■ Input data:
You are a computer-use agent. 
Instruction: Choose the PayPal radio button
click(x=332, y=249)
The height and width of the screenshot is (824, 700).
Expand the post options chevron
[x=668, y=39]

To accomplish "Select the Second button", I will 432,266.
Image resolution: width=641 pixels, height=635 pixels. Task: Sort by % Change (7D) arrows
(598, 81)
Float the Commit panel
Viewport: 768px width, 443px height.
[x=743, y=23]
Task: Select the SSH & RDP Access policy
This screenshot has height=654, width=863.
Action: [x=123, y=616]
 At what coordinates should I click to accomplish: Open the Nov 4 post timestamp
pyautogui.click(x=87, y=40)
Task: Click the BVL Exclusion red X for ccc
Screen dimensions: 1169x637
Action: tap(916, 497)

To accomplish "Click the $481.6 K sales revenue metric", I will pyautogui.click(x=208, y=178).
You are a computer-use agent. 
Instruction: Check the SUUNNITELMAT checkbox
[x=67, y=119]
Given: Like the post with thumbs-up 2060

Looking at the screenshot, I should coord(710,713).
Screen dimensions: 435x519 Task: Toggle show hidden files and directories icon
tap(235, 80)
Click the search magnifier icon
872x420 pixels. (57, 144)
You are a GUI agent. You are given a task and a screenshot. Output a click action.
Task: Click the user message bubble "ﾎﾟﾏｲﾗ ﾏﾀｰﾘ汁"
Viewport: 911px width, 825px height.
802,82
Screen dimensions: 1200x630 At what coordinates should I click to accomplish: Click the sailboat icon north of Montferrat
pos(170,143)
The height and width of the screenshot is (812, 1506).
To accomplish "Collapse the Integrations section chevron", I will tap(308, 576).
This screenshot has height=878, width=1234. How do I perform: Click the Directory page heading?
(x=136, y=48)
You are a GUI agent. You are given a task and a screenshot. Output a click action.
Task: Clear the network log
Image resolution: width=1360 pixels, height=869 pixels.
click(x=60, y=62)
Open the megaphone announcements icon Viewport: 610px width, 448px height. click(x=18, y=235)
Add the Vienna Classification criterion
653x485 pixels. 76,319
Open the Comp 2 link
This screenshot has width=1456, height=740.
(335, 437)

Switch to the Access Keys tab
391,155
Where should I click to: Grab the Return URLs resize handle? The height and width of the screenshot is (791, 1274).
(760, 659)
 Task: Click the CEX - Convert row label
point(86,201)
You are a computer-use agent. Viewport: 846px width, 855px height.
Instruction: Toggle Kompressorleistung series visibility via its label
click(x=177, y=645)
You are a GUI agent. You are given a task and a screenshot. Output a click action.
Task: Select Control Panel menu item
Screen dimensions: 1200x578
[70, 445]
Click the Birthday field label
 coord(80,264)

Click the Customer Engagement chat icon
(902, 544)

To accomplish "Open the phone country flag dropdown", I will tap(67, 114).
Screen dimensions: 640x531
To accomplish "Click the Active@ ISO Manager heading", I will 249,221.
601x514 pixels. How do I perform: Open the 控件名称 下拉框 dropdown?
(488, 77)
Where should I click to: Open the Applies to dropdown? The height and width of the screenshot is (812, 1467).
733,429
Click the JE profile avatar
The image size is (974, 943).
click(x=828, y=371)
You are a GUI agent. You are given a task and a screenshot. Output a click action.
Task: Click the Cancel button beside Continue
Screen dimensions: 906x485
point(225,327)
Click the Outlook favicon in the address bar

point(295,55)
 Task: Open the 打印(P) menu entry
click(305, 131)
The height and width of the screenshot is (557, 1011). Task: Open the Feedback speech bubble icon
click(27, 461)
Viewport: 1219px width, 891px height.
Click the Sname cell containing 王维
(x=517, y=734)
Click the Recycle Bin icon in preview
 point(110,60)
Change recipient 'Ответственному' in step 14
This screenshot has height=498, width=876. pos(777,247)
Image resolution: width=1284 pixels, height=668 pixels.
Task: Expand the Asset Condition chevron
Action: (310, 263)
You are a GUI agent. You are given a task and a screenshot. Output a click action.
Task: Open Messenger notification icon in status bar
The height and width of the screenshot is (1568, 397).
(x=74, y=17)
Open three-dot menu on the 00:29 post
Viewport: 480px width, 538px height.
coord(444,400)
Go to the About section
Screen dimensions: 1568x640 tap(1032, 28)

■ Work to complete: Copy out the data shown above without altering anything.

■ Exercise output:
You are a computer-use agent. 
Instruction: Choose the PayPal radio button
click(x=332, y=249)
The height and width of the screenshot is (824, 700).
Expand the post options chevron
[x=668, y=39]

To accomplish "Select the Second button", I will 432,266.
Image resolution: width=641 pixels, height=635 pixels. Task: Sort by % Change (7D) arrows
(598, 81)
Float the Commit panel
Viewport: 768px width, 443px height.
[x=743, y=23]
Task: Select the SSH & RDP Access policy
This screenshot has height=654, width=863.
Action: [x=123, y=616]
 At what coordinates should I click to accomplish: Open the Nov 4 post timestamp
pyautogui.click(x=87, y=40)
Task: Click the BVL Exclusion red X for ccc
Screen dimensions: 1169x637
Action: tap(916, 497)

To accomplish "Click the $481.6 K sales revenue metric", I will pyautogui.click(x=208, y=178).
You are a computer-use agent. 
Instruction: Check the SUUNNITELMAT checkbox
[x=67, y=119]
Given: Like the post with thumbs-up 2060

Looking at the screenshot, I should coord(710,713).
Screen dimensions: 435x519 Task: Toggle show hidden files and directories icon
tap(235, 80)
Click the search magnifier icon
872x420 pixels. (57, 144)
You are a GUI agent. You are given a task and a screenshot. Output a click action.
Task: Click the user message bubble "ﾎﾟﾏｲﾗ ﾏﾀｰﾘ汁"
Viewport: 911px width, 825px height.
802,82
Screen dimensions: 1200x630 At what coordinates should I click to accomplish: Click the sailboat icon north of Montferrat
pos(170,143)
The height and width of the screenshot is (812, 1506).
To accomplish "Collapse the Integrations section chevron", I will tap(308, 576).
This screenshot has height=878, width=1234. How do I perform: Click the Directory page heading?
(x=136, y=48)
You are a GUI agent. You are given a task and a screenshot. Output a click action.
Task: Clear the network log
Image resolution: width=1360 pixels, height=869 pixels.
click(x=60, y=62)
Open the megaphone announcements icon Viewport: 610px width, 448px height. click(x=18, y=235)
Add the Vienna Classification criterion
653x485 pixels. 76,319
Open the Comp 2 link
This screenshot has width=1456, height=740.
(335, 437)

Switch to the Access Keys tab
391,155
Where should I click to: Grab the Return URLs resize handle? The height and width of the screenshot is (791, 1274).
(760, 659)
 Task: Click the CEX - Convert row label
point(86,201)
You are a computer-use agent. Viewport: 846px width, 855px height.
Instruction: Toggle Kompressorleistung series visibility via its label
click(x=177, y=645)
You are a GUI agent. You are given a task and a screenshot. Output a click action.
Task: Select Control Panel menu item
Screen dimensions: 1200x578
[70, 445]
Click the Birthday field label
 coord(80,264)

Click the Customer Engagement chat icon
(902, 544)

To accomplish "Open the phone country flag dropdown", I will tap(67, 114).
Screen dimensions: 640x531
To accomplish "Click the Active@ ISO Manager heading", I will 249,221.
601x514 pixels. How do I perform: Open the 控件名称 下拉框 dropdown?
(488, 77)
Where should I click to: Open the Applies to dropdown? The height and width of the screenshot is (812, 1467).
733,429
Click the JE profile avatar
The image size is (974, 943).
click(x=828, y=371)
You are a GUI agent. You are given a task and a screenshot. Output a click action.
Task: Click the Cancel button beside Continue
Screen dimensions: 906x485
point(225,327)
Click the Outlook favicon in the address bar

point(295,55)
 Task: Open the 打印(P) menu entry
click(305, 131)
The height and width of the screenshot is (557, 1011). Task: Open the Feedback speech bubble icon
click(27, 461)
Viewport: 1219px width, 891px height.
Click the Sname cell containing 王维
(x=517, y=734)
Click the Recycle Bin icon in preview
 point(110,60)
Change recipient 'Ответственному' in step 14
This screenshot has height=498, width=876. pos(777,247)
Image resolution: width=1284 pixels, height=668 pixels.
Task: Expand the Asset Condition chevron
Action: (310, 263)
You are a GUI agent. You are given a task and a screenshot. Output a click action.
Task: Open Messenger notification icon in status bar
The height and width of the screenshot is (1568, 397).
(x=74, y=17)
Open three-dot menu on the 00:29 post
Viewport: 480px width, 538px height.
coord(444,400)
Go to the About section
Screen dimensions: 1568x640 tap(1032, 28)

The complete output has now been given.